Le médecin est ici un type de farce bien connu et l’on perçoit déjà dans ce « jeune » Sganarelle, les traits de caractère que Molière ne cessera de reprendre pour ce personnage si souvent présent dans ses pièces : il aime boire, est filou, baragouine du latin, craint les coups de bâton. Plusieurs répliques m’ont fait rire, et je suis toujours fascinée de rire de bon coeur à des répliques écrites voilà quatre siècles.

Gorgibus : Vite une table, du papier, de l’encre.

Sganarelle : Y a-t-il quelqu’un qui sache écrire ?

Gorgibus : Est-ce que vous ne le savez point ?

Sganarelle: Ah! je ne m’en souviens pas ; j’ai tant d’affaires dans la tête, que j’oublie la moitié… (p.41)

Mais le ressort principal de la farce tient à un comique de gestes et de situation particulier, puisque, pour éviter d’être démasqué, Sganarelle se trouve obligé de jouer deux rôles : le sien et celui du médecin. Ainsi sur plusieurs scènes, Sganarelle doit faire croire qu’il est deux, ce qui entraîne des jeux de scène acrobatiques, rapides qui relèvent du gag et qui expliquent le titre de la farce : le médecin vole car Sganarelle doit changer de costume (celui de valet, celui de médecin) pour maintenir Gorgibus dans la confusion.

Plus aboutie que Le Barbouillé, cette farce gagnerait encore plus à être vue sur scène, comme souvent les farces d’ailleurs. Mais certaines répliques témoignent déjà d’une maîtrise du comique de mots, et un certain clin d’oeil à Corneille se saisit avec délice :

J’ai des talents particuliers, j’ai des secrets. Salamalec, salamalec. « Rodrigue, as-tu du coeur? » Signor, si ; signor, non. Per omnia saecula saeculorum. (p40)

Baroque à souhait, tout se mélange dans cette simple réplique, et l’on se demande bien ce que Rodrigue vient faire dans cette galère !

Pièce lu dans le cadre du Challenge Molière et de :

« La Jalousie du Barbouillé » Molière


Dans le cadre du Challenge Molière organisé par Sharon, j’ai décidé d’acheter l’œuvre complète du dramaturge dans la collection GF. Cela faisait longtemps que je voulais avoir toutes ses comédies sous la main, c’est chose faite. Du coup une idée un peu folle a germé dans ma tête : j’ai décidé de lire toutes ces pièces dans l’ordre chronologique. Alors je mettrai le temps qu’il faudra, mais le challenge de Sharon va m’aider dans cette résolution.

J’ai donc commencé hier par une des premières farces écrites entre 1646 et 1658, quand la troupe de Molière était en province.

L’intrigue est des plus simples : une querelle de couple, entre le Barbouillé (= le fariné) et sa femme Angélique. Celle-ci reproche à son mari d’être un ivrogne qui passe son temps dans les cabarets, tandis que le mari soupçonne sa femme de nouer quelque intrigue avec Valère. Les insultes fusent. Les personnages sont stéréotypés et propres aux farces populaires dont le seul but est de divertir, de faire rire, digne de la commedia dell’arte.

Certaines scènes ne font qu’une réplique et il est évident que ce texte ne sert que de canevas, de support à des improvisations et comique de gestes.

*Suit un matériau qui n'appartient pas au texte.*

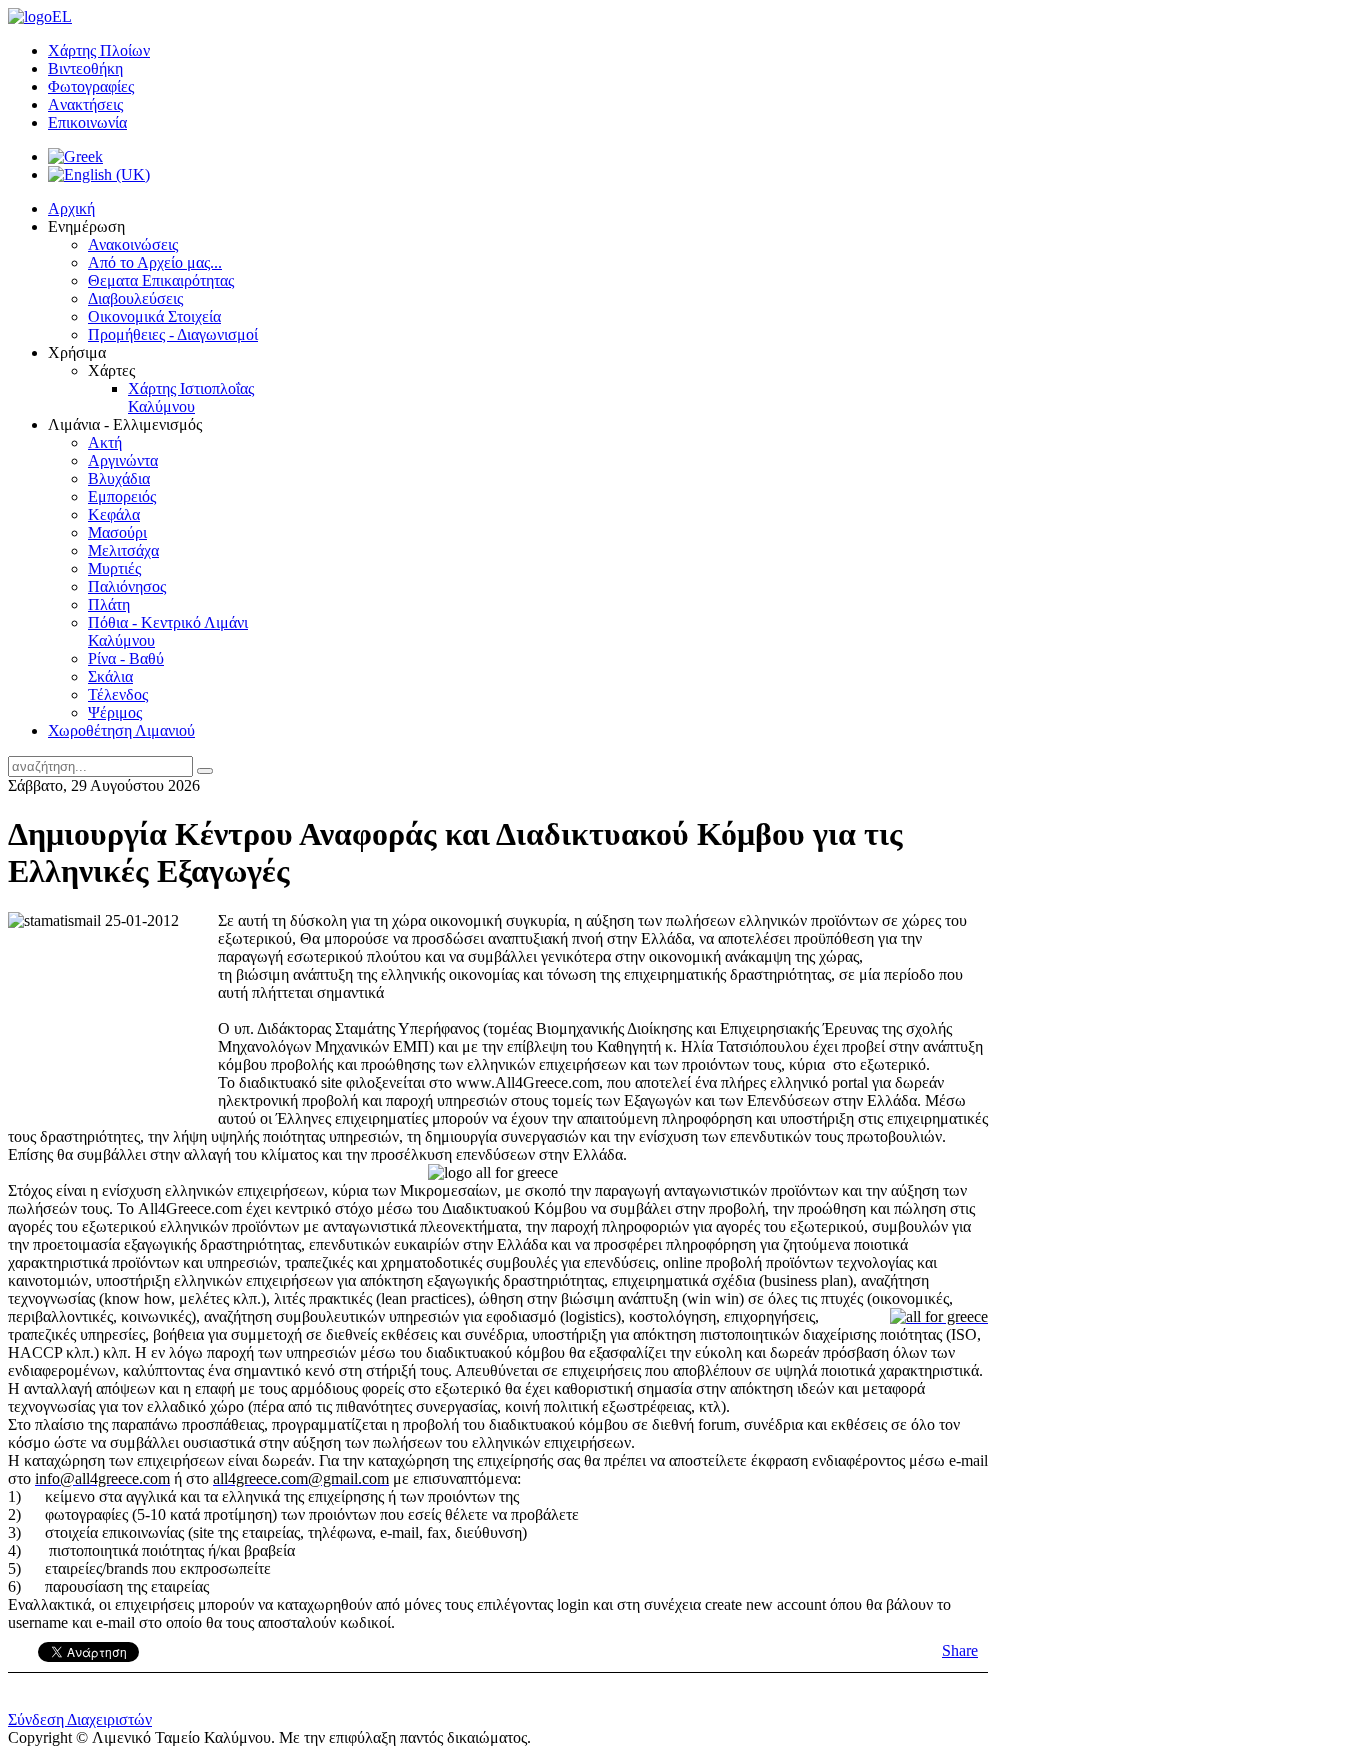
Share (960, 1650)
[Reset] (205, 771)
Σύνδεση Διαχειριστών (80, 1719)
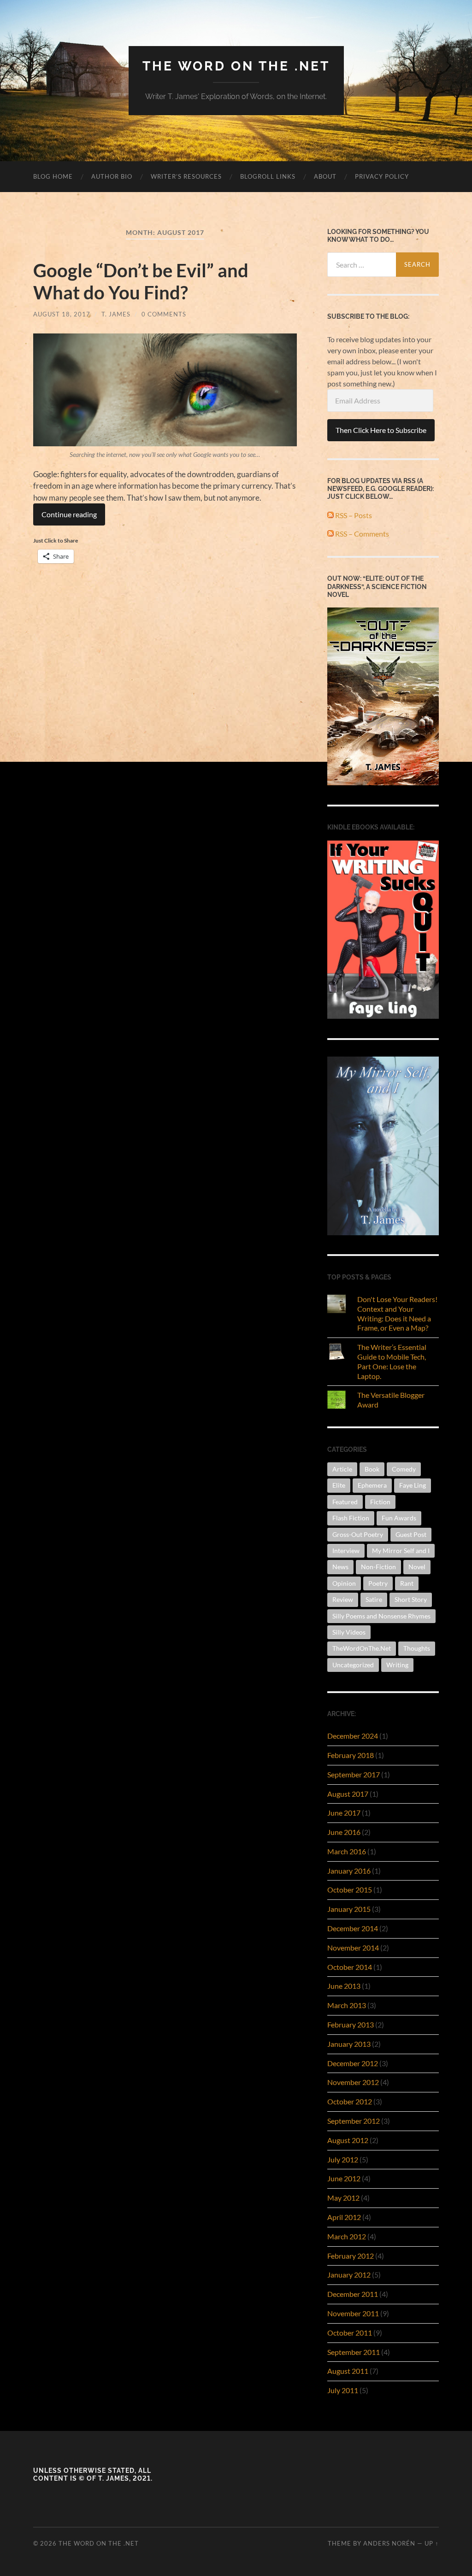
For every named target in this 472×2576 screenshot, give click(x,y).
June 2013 (343, 1985)
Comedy (404, 1469)
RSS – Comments (361, 533)
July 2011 (342, 2390)
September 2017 (353, 1774)
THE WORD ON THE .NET (236, 66)
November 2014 (353, 1947)
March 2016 (346, 1851)
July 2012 (342, 2159)
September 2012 (353, 2120)
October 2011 (349, 2332)
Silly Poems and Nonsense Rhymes (381, 1616)
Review (342, 1599)
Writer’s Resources (186, 176)
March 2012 (346, 2236)
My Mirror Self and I (401, 1550)
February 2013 (350, 2024)
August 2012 (347, 2140)
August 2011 (347, 2370)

Toutefois nous retrouvons déjà certains sujets, voire certains types que Molière va réutiliser tout au long de sa carrière. Le docteur philosophe, s’il est un personnage typique de la farce, est aussi un personnage souvent présent dans les grandes comédies de Molière. Celui de cette farce est verbaux et pédant à souhait, ponctuant son discours d’expressions latines. Nous trouvons également le personnage de Georgibus (ici le père d’Angélique), que Molière réemploiera dans Les Précieuses Ridicules, par exemple. L’intrigue elle-même est reprise dans George Dandin, avec certes plus de finesse.

Cette farce est donc intéressante, non réellement pour elle-même, mais parce qu’elle contient en germe, déjà, tout le talent que Molière déploiera dans ces grandes comédies.